TEXT SEGMENT:
* * * * *

FIRST ON FOX — The Democratic National Committee (DNC) on Friday launched a new campaign accusing President Donald Trump of "killing the American dream"through price hikes, market volatility and the GOP-backed megabill passed by Congress.
Party officials plan to lean heavily on the message in the months ahead as they work to broaden their appeal and regain momentum ahead of the 2026 midterms.
The DNC's messaging campaign, previewed exclusively to Fox News Digital, seeks to tie Trump directly to recent price hikes on consumer goods, such as groceries and baby food, as well as cost of living increases and insurance costs, which they argue will soar under the so-called "big beautiful bill."
"America should be the land of opportunity but under Donald Trump, the American dream is dying," they said Friday in an email previewed by Fox News.
The campaign will feature new memos and ads under the broader mantle of the "Trump killing the American dream" campaign, which is slated to run through December.
The initiative is part of the DNC’s broader upheaval of its messaging in the wake of the 2024 elections, which saw longtime Democrat voting blocs, including some minority voters and young people, shift towards Trump and the Republican Party.
This includes Hispanic voters, whose support for Trump nearly broke even with former Vice President Kamala Harris in 2024, according to exit poll data, as well as larger shares of registered Independent voters and young voters.
The new messaging strategy unveiled Friday focuses largely on what Democrats argue is the daylight between Trump's campaign trail promises, contrasting his pledge to return America to a "golden age," with the situation for many working-class Americans.
It highlights expected cuts to Medicaid, food assistance programs and other community-based housing affordability programs that stand to be reduced, if not altogether eliminated, by the Republican spending bill.
"After ramming Trump's [budget bill] through Congress, one thing is abundantly clear: Republicans own this mess, and it's an albatross around their necks heading into the midterms," DNC Chair Ken Martin told Fox News Digital.
"This is the least popular legislation in modern history, and the more voters learn about it the more they hate it. That's a clear directive for Democrats — we're going to make sure every single voter knows who is responsible for taking away their healthcare, food, hospitals, and nursing homes."

* * * * *

GIVEN INFORMATION:
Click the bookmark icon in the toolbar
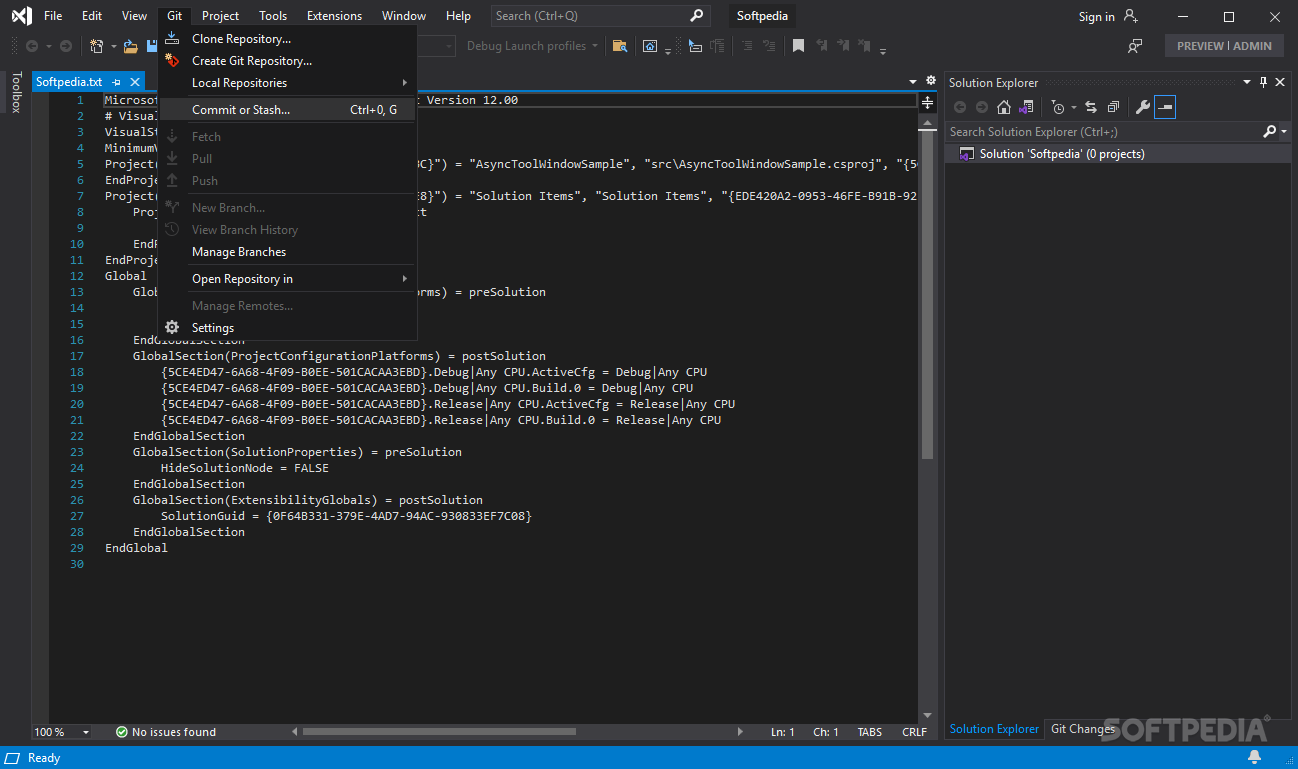point(798,46)
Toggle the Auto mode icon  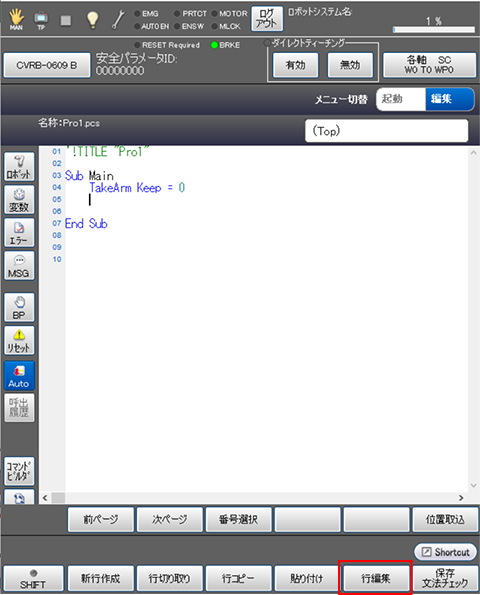tap(19, 376)
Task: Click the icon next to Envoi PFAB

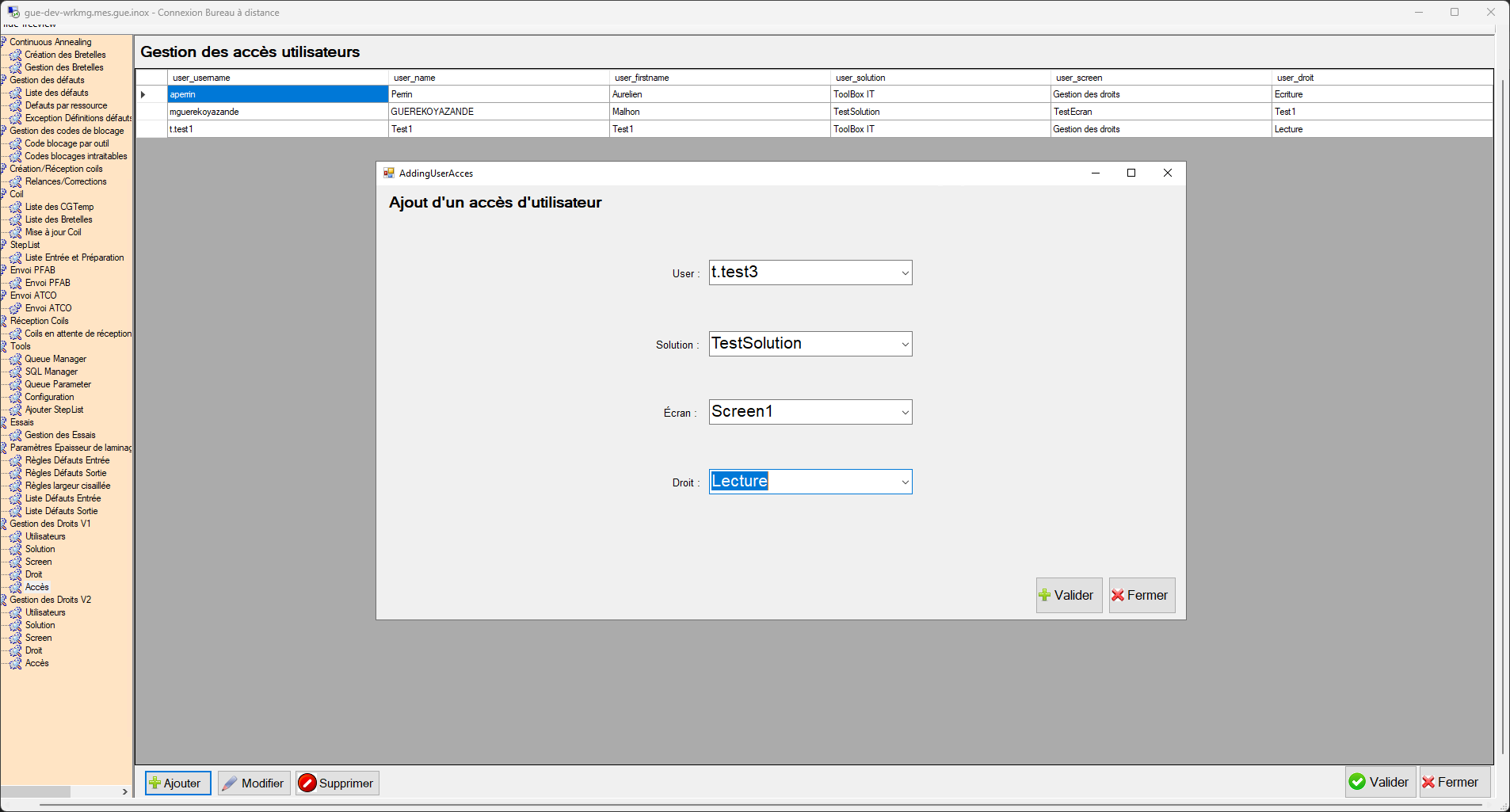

* * * * *

EXERCISE A: According to the article on the DNC campaign, through what month is the "Trump killing the American dream" campaign slated to run?
EXERCISE B: Rewrite the article on the DNC campaign from "FIRST ON FOX" up to and including "the 2026 midterms.", changing "momentum" to "ground".

ANSWER BOX A: It is slated to run through December.

ANSWER BOX B:
FIRST ON FOX — The Democratic National Committee (DNC) on Friday launched a new campaign accusing President Donald Trump of "killing the American dream"through price hikes, market volatility and the GOP-backed megabill passed by Congress.
Party officials plan to lean heavily on the message in the months ahead as they work to broaden their appeal and regain ground ahead of the 2026 midterms.